0

I have a fairly big application which went over a major overhaul.

The newer version uses lot of JSONP calls and I notice 500 server errors. Nothing is logged in the logs section to determine the error cause. It happens on JS, png and even jersey (servlets) too.

Searching SO and groups suggested that these errors are common during deployment. But it happens even after hours after deployment.

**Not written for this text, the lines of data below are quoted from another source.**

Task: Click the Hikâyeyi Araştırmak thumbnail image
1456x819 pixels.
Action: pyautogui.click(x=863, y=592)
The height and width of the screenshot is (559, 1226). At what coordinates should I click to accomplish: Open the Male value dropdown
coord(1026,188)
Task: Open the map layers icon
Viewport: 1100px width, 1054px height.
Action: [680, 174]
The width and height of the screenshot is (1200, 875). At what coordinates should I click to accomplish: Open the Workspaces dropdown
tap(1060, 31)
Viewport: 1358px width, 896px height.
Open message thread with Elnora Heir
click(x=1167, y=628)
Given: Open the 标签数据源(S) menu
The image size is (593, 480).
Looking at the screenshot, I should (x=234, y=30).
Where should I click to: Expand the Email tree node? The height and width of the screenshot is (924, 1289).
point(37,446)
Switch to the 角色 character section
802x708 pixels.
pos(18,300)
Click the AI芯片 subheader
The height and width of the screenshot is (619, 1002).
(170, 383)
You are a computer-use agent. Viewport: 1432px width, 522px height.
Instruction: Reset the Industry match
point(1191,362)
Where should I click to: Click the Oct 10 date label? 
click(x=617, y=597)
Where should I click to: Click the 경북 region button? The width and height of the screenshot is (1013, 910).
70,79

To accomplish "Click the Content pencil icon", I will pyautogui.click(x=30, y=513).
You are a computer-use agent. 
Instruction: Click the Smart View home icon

BTW, the application has become slightly bigger and it even causes deadline exception while starting few instances in few rare cases. Sometimes, it starts & serves within 6-10secs. Sometimes it goes to more than 75secs thereby causing a timeout for the similar request. I see the same behavior for warmup requests too. Nothing custom is loaded during app warmup.

cloudpre
  • 1,001
  • 2
  • 15
  • 28
  • More detail would help here. How about a snippet from your logs? Or at least tell us how you are determining there are 500 errors. Are you seeing it on the GAE dashboard? Do you have [AppStats](https://developers.google.com/appengine/docs/python/tools/appstats) turned on? That might help see what's slow. – Aaron D Mar 12 '13 at 22:37
  • 500 errors come up in the browser. The issue is that they are random and do not appear in the logs. I do not have appstats turned on as it is a production app. Jersey scans for providers and it's slow. But that's a different question. – cloudpre Mar 13 '13 at 01:51
  • How is this related to your other question? http://stackoverflow.com/questions/15297961/tweak-loading-times-of-jersey-over-appengine – Aaron D Mar 18 '13 at 18:30
  • Making it slower makes the app fail to load within the stipulated 60 secs which starts throwing 500 errors. – cloudpre Mar 20 '13 at 04:18

3 Answers3

0

I feel like you should be seeing the errors in your logs. Are you exceeding quotas or having deadline errors? Perhaps you have an error in your error handler like your file cannot be found, or the path to the error handler overlaps with another static file route?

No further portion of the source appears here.